The most disappointing multiplayer feature is the cooperative campaign, although it’s not a campaign per se. Instead, it’s just three stand alone levels based on settings from the single player campaign. There’s no split screen however, so these levels can only be completed online with two other players. I was left with the impression that what we’ve been given access to here are the first few levels of a cooperative campaign cut short due to time constraints, which is unfortunate since what is here plays well on the whole (with the exception of the ham-fisted multi-person tasks). What’s certainly clear is that the potential was there for a cooperative campaign (split screen or otherwise) with its own separate storyline.
As in single player, everything you do in your multiplayer career will earn you money. This serves two purposes. First of all it acts as an experience system so that you can level up. Secondly, it allows you purchase extras from the online store once you’ve reached the required level for each item. These items vary from gameplay perks (such as steadier aiming or more ammo), to new characters you can play as online (there’s even an obese Drake!), and so on. This is a natural extension to the perk and experience systems found in most online shooters nowadays and it works just as well here. As if all that were not enough there is also a cinema mode, which allows you to record, playback and upload replays of your matches. If the amount of content on offer was a problem for you the first time around then rest assured, Uncharted 2 should keep you busy for some time to come.
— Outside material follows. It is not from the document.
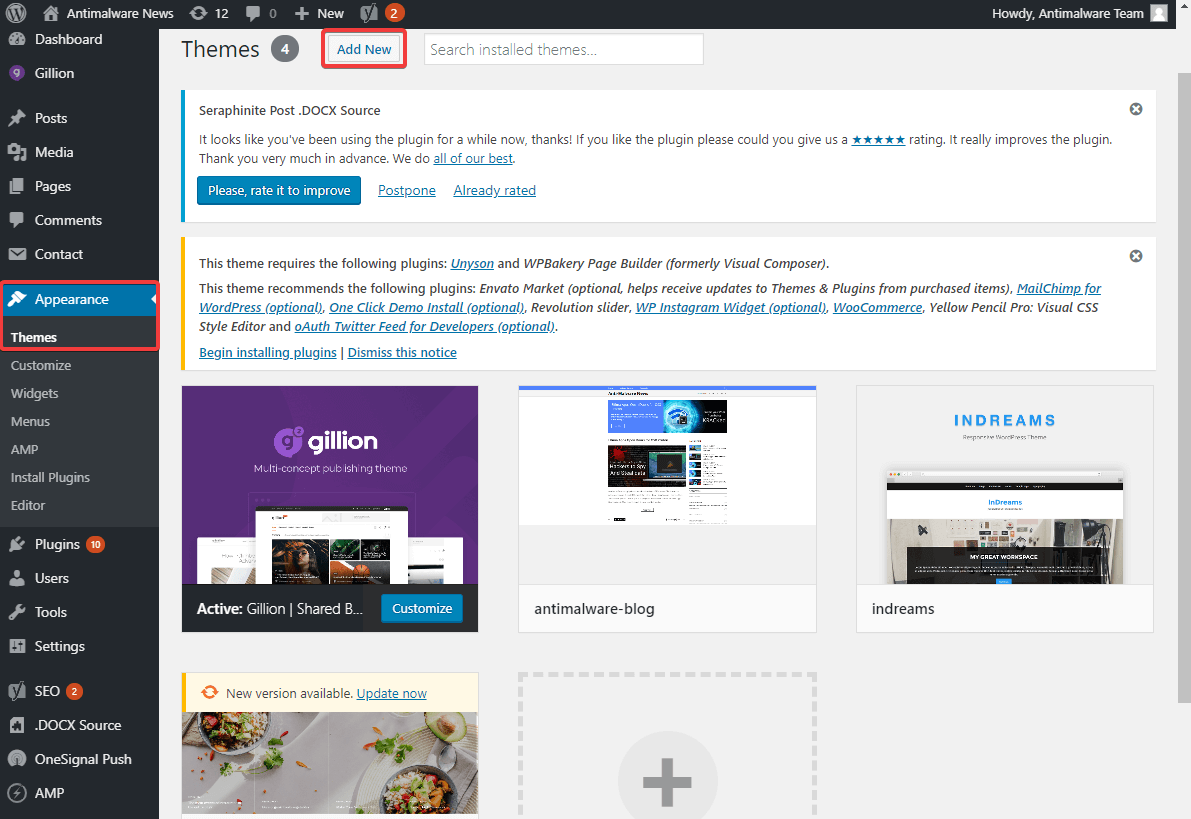Select the AMP icon in the sidebar
This screenshot has height=819, width=1191.
[x=24, y=792]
Uncharted 2: Among Thieves is the best action/adventure game released on the PS3 thus far. Uncharted: Drake’s Fortune had its fair share of flaws – not least in the value department. Naughty Dog have sought to rectify that with Uncharted 2, and they have done so with flying colors. Among Thieves is literally bigger and better in almost every respect; a truly epic, fantastic single player experience, the best graphics on the console, and a fully fleshed out and addictive multiplayer experience. If you've set your face against the Uncharted series up until now then you should seriously reconsider - this is not a game many PS3 owners should skip.